The Board focused on three patients allegedly harmed by the urologist in 2013, including a 69-year-old woman who died of a massive infection two months after the urologist punctured her bladder while obtaining biopsies and failed to repair the punctures. The woman’s husband has stated, “My wife went in for a bladder biopsy. He poked two holes in her bladder, and then he said ‘we’re just going to let it heal naturally.’ Two months to the day after she had that biopsy, she died from four major infections. … Heal naturally? All that poison went into her abdominal cavity.” The two other cases involved two men, ages 68 and 71, who sustained serious complications following robotic prostate surgeries that took three times longer than they should have.
The Board reportedly stated that the urologist “repeatedly performed robot-assisted surgeries far outside of his abilities resulting in operations three times longer than a member of Respondent’s profession would take under the same circumstances … Respondent’s duration, performance, and judgment (patient selection and operative approach) failed to use the degree of skill and learning ordinarily used under the same or similar circumstances by members of his profession and caused injury.”
The urologist was reportedly hired by the VA medical center in Wichita, Kansas in 2014 and paid in excess of $300,000 per year, despite the urologist having been placed on the National Practitioner Data Bank’s listing of physicians with disciplinary actions involving misconduct or substandard care in April 2014.
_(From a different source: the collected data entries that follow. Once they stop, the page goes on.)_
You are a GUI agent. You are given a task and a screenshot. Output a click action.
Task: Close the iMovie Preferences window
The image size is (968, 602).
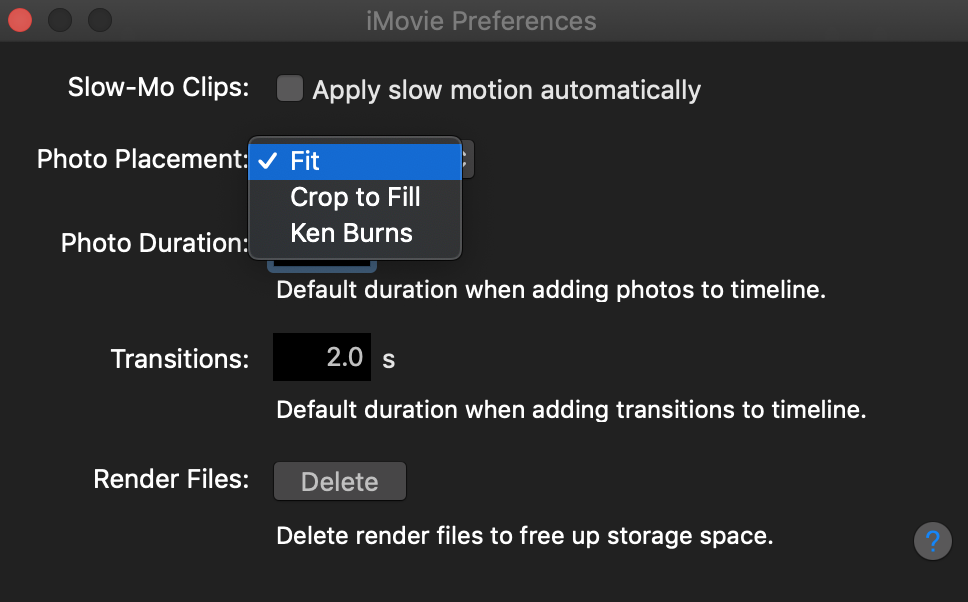pos(19,20)
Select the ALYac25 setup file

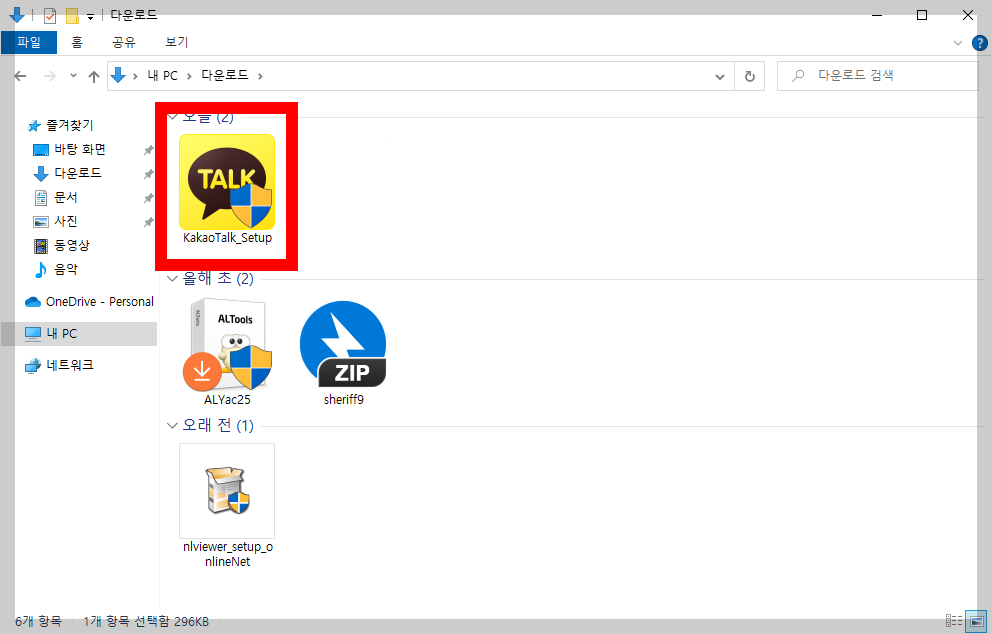(x=227, y=345)
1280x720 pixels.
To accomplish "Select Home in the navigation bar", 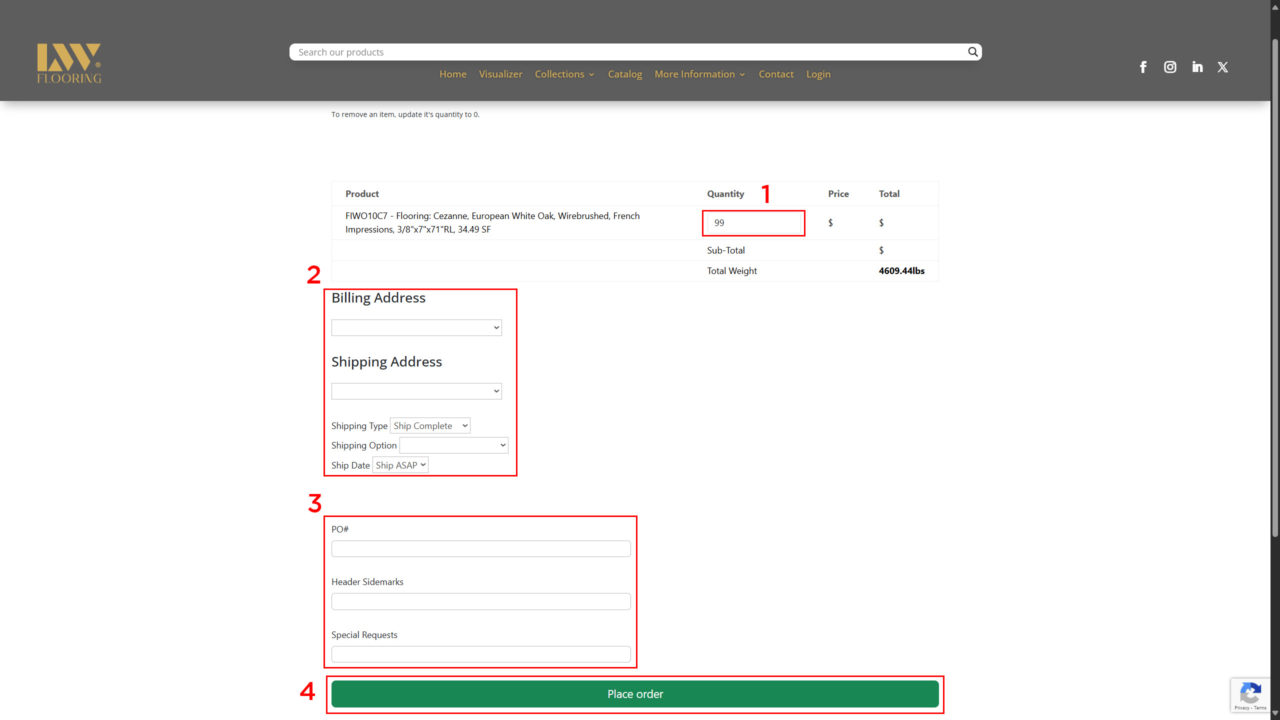I will (452, 73).
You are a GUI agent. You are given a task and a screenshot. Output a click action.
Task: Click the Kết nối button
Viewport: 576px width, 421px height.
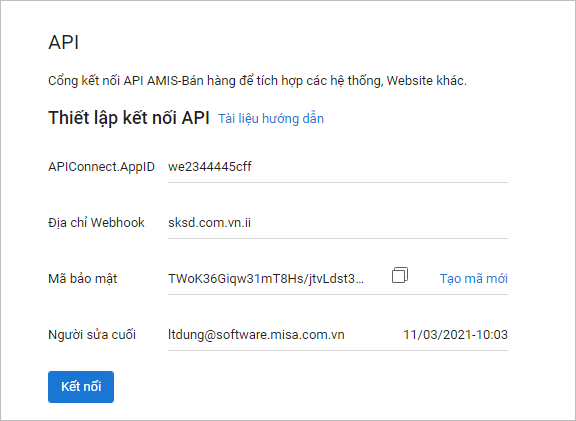point(81,387)
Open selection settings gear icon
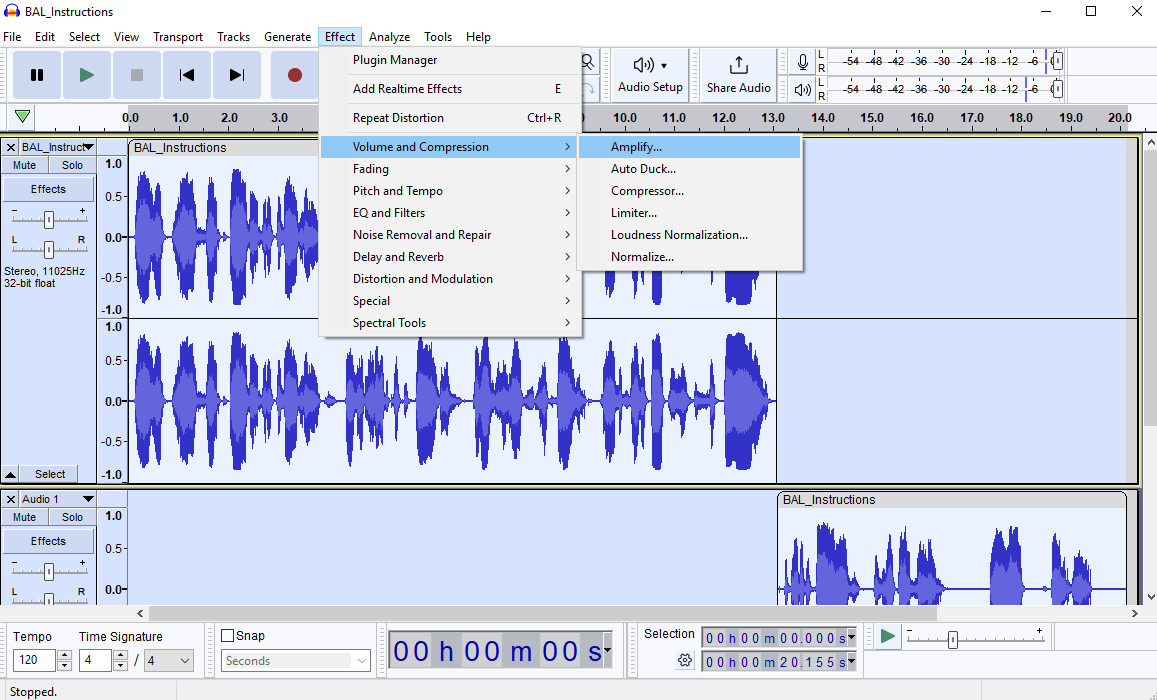Screen dimensions: 1157x700 point(685,660)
The urologist’s Missouri medical license is apparently current and the website shows no disciplinary actions against the urologist. Source
The United States Government Accountability Office reported in February 2019: “GAO found that Veterans Health Administration (VHA) facilities responded in various ways to adverse-action information from the National Practitioner Data Bank (NPDB) for the 57 providers reviewed, and in some cases overlooked or were not aware of adverse action … VHA facilities did not consistently adhere to policies regarding providers with adverse actions. Among other issues, GAO found that some facility officials were not aware of VHA employment policies. Specifically, GAO found that officials in at least five facilities who were involved in verifying providers’ credentials and hiring them were unaware of the policy regarding hiring a provider whose license has been revoked or surrendered for professional misconduct or incompetence, or for providing substandard care. As a result, these five VHA facilities hired or retained some providers who were ineligible … The presence of an NPDB report does not automatically disqualify a provider from working at VHA. Each VHA facility has broad discretion in hiring providers. Nevertheless, VHA facility medical staff leadership is required to review the information referenced in the report—such as state licensing-board documents—to determine the provider’s ability to practice, and to document its review.”